Já existem no mercado substâncias comercializadas com essa finalidade. Porém, segundo Jeremie Boucher, pesquisador da AstraZeneca e coautor do artigo, algumas delas estimulam excessivamente o sistema adrenérgico (responsável pelas respostas de luta e fuga em uma situação de perigo), podendo causar arritmia cardíaca e até mesmo enfarte. Outras, ainda mais perigosas, desacoplam quimicamente a membrana interna da mitocôndria (organela que produz ATP), aumentando o gasto energético da célula.
“O problema das intervenções atuais é que elas têm um efeito sistêmico, ou seja, atingem várias células do corpo, até mesmo neurônios e cardiomiócitos [células do coração]. Podem causar morte celular e afetar processos importantes no organismo”, explica Boucher.
Mecanismo de ação
Na última etapa da investigação, os pesquisadores sequenciaram todos os microRNAs expressos no tecido adiposo dos camundongos tratados e também dos animais controle. Uma primeira análise revelou que o tratamento alterou a expressão de algumas dezenas de microRNAs.
“Cruzamos nossos resultados com dados de repositórios públicos com o objetivo de identificar os microRNAs que, ao mesmo tempo, eram regulados pela enoxacina e por outras intervenções que induzem browning. Ao final, chegamos ao miR-34a-5p, que é modulado de forma consistente tanto pelo fármaco quanto pela restrição calórica e pela exposição ao frio”, conta Mori.
O pesquisador explica que a enoxacina pode interferir no processamento e na estabilidade do miR-34a-5p. Como essa molécula suprime a sinalização de hormônios – entre eles o FGF21, que promove o gasto energético –, a diminuição de miR-34a-5p acaba intensificando o estímulo termogênico.

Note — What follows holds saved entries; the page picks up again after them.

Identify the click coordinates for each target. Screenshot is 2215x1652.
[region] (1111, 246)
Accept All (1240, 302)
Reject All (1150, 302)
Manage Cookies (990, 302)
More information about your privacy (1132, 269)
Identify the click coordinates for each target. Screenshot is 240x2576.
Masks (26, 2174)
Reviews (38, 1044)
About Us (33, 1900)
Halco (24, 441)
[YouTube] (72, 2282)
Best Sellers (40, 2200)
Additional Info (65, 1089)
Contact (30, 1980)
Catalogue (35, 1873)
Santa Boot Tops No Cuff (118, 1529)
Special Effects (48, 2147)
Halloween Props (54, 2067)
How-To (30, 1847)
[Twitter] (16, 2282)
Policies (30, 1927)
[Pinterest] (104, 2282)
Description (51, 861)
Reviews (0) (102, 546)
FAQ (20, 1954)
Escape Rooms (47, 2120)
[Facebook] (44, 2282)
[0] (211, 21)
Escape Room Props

Com base nos achados, a Unicamp e a AstraZeneca vêm testando moléculas com estruturas similares à da enoxacina, mas sem efeito antibiótico. Experimentos in vitro apresentaram dados promissores, indicando compostos com ação termogênica ainda maior que a da molécula original e que não atuam como microbicida.
Parte do trabalho foi conduzida pelos doutorandos Andréa Livia Rocha e Gerson Profeta de Souza. A FAPESP apoiou por meio de diversos projetos (17/01184-9, 17/07975-8, 16/12294-7, 10/52557-0, 16/24163-4, 16/23142-3, 18/15313-8 e 15/01316-7).